-- WORK ITEM --
Could you output the complete listing given below exactly?

-- GIVEN RECORDS --
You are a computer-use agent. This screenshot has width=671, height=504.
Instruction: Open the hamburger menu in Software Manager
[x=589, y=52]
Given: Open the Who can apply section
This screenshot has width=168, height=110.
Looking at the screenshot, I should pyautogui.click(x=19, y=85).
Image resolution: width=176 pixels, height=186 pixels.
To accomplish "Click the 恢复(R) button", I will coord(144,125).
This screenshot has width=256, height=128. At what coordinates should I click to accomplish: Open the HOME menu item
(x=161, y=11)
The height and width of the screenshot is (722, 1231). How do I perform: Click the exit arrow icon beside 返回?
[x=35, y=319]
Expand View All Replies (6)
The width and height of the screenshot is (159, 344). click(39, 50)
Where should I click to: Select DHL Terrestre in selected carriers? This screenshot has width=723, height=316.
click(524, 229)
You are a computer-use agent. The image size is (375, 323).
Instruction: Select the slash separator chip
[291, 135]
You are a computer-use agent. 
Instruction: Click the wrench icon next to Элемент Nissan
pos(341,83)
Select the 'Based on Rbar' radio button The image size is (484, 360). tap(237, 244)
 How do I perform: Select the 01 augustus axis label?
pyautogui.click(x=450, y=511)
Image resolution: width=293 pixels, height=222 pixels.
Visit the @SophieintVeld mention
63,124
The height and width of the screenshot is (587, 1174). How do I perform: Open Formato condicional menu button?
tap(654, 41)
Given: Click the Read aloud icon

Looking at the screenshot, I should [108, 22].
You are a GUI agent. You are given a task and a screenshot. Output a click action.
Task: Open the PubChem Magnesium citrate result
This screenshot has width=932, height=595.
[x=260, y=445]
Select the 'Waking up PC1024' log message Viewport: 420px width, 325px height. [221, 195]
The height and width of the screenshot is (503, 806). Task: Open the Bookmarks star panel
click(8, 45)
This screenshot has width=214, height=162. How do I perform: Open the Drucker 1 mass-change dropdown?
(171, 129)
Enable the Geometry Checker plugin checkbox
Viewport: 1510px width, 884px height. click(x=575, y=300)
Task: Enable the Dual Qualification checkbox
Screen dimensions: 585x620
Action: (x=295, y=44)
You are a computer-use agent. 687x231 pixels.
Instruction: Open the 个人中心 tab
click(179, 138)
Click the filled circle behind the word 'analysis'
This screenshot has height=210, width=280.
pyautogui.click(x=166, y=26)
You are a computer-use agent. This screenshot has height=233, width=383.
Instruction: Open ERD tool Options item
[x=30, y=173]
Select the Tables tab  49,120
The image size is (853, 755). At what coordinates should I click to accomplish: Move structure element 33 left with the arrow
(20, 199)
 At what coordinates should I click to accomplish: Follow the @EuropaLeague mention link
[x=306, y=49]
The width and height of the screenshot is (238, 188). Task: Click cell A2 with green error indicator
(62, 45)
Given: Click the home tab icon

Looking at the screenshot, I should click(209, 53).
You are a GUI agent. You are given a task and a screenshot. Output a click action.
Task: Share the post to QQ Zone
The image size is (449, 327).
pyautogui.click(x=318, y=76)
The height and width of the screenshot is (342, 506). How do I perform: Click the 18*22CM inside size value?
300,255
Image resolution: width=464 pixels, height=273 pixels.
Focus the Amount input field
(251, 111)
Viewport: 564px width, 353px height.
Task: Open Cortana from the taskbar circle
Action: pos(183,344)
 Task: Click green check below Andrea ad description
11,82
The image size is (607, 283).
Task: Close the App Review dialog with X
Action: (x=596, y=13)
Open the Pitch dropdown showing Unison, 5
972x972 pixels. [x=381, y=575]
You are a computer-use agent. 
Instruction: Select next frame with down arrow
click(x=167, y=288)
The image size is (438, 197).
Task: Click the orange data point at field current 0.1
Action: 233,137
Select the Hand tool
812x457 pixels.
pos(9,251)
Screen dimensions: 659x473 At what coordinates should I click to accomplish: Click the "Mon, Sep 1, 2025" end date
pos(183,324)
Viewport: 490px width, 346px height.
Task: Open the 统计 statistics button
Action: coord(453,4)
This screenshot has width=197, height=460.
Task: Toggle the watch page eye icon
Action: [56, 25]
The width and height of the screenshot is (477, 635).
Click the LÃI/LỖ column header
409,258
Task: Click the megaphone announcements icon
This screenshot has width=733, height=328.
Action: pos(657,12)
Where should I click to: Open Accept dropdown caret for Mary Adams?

-- SOLUTION TO THIS EXERCISE --
You are a computer-use agent. This screenshot has width=671, height=504.
Instruction: Open the hamburger menu in Software Manager
[x=589, y=52]
Given: Open the Who can apply section
This screenshot has width=168, height=110.
Looking at the screenshot, I should pyautogui.click(x=19, y=85).
Image resolution: width=176 pixels, height=186 pixels.
To accomplish "Click the 恢复(R) button", I will coord(144,125).
This screenshot has width=256, height=128. At what coordinates should I click to accomplish: Open the HOME menu item
(x=161, y=11)
The height and width of the screenshot is (722, 1231). How do I perform: Click the exit arrow icon beside 返回?
[x=35, y=319]
Expand View All Replies (6)
The width and height of the screenshot is (159, 344). click(39, 50)
Where should I click to: Select DHL Terrestre in selected carriers? This screenshot has width=723, height=316.
click(524, 229)
You are a computer-use agent. The image size is (375, 323).
Instruction: Select the slash separator chip
[291, 135]
You are a computer-use agent. 
Instruction: Click the wrench icon next to Элемент Nissan
pos(341,83)
Select the 'Based on Rbar' radio button The image size is (484, 360). tap(237, 244)
 How do I perform: Select the 01 augustus axis label?
pyautogui.click(x=450, y=511)
Image resolution: width=293 pixels, height=222 pixels.
Visit the @SophieintVeld mention
63,124
The height and width of the screenshot is (587, 1174). How do I perform: Open Formato condicional menu button?
tap(654, 41)
Given: Click the Read aloud icon

Looking at the screenshot, I should [108, 22].
You are a GUI agent. You are given a task and a screenshot. Output a click action.
Task: Open the PubChem Magnesium citrate result
This screenshot has width=932, height=595.
[x=260, y=445]
Select the 'Waking up PC1024' log message Viewport: 420px width, 325px height. [221, 195]
The height and width of the screenshot is (503, 806). Task: Open the Bookmarks star panel
click(8, 45)
This screenshot has width=214, height=162. How do I perform: Open the Drucker 1 mass-change dropdown?
(171, 129)
Enable the Geometry Checker plugin checkbox
Viewport: 1510px width, 884px height. click(x=575, y=300)
Task: Enable the Dual Qualification checkbox
Screen dimensions: 585x620
Action: (x=295, y=44)
You are a computer-use agent. 687x231 pixels.
Instruction: Open the 个人中心 tab
click(179, 138)
Click the filled circle behind the word 'analysis'
This screenshot has height=210, width=280.
pyautogui.click(x=166, y=26)
You are a computer-use agent. This screenshot has height=233, width=383.
Instruction: Open ERD tool Options item
[x=30, y=173]
Select the Tables tab  49,120
The image size is (853, 755). At what coordinates should I click to accomplish: Move structure element 33 left with the arrow
(20, 199)
 At what coordinates should I click to accomplish: Follow the @EuropaLeague mention link
[x=306, y=49]
The width and height of the screenshot is (238, 188). Task: Click cell A2 with green error indicator
(62, 45)
Given: Click the home tab icon

Looking at the screenshot, I should click(209, 53).
You are a GUI agent. You are given a task and a screenshot. Output a click action.
Task: Share the post to QQ Zone
The image size is (449, 327).
pyautogui.click(x=318, y=76)
The height and width of the screenshot is (342, 506). How do I perform: Click the 18*22CM inside size value?
300,255
Image resolution: width=464 pixels, height=273 pixels.
Focus the Amount input field
(251, 111)
Viewport: 564px width, 353px height.
Task: Open Cortana from the taskbar circle
Action: pos(183,344)
 Task: Click green check below Andrea ad description
11,82
The image size is (607, 283).
Task: Close the App Review dialog with X
Action: (x=596, y=13)
Open the Pitch dropdown showing Unison, 5
972x972 pixels. [x=381, y=575]
You are a computer-use agent. 
Instruction: Select next frame with down arrow
click(x=167, y=288)
The image size is (438, 197).
Task: Click the orange data point at field current 0.1
Action: 233,137
Select the Hand tool
812x457 pixels.
pos(9,251)
Screen dimensions: 659x473 At what coordinates should I click to accomplish: Click the "Mon, Sep 1, 2025" end date
pos(183,324)
Viewport: 490px width, 346px height.
Task: Open the 统计 statistics button
Action: coord(453,4)
This screenshot has width=197, height=460.
Task: Toggle the watch page eye icon
Action: [56, 25]
The width and height of the screenshot is (477, 635).
Click the LÃI/LỖ column header
409,258
Task: Click the megaphone announcements icon
This screenshot has width=733, height=328.
Action: pos(657,12)
Where should I click to: Open Accept dropdown caret for Mary Adams?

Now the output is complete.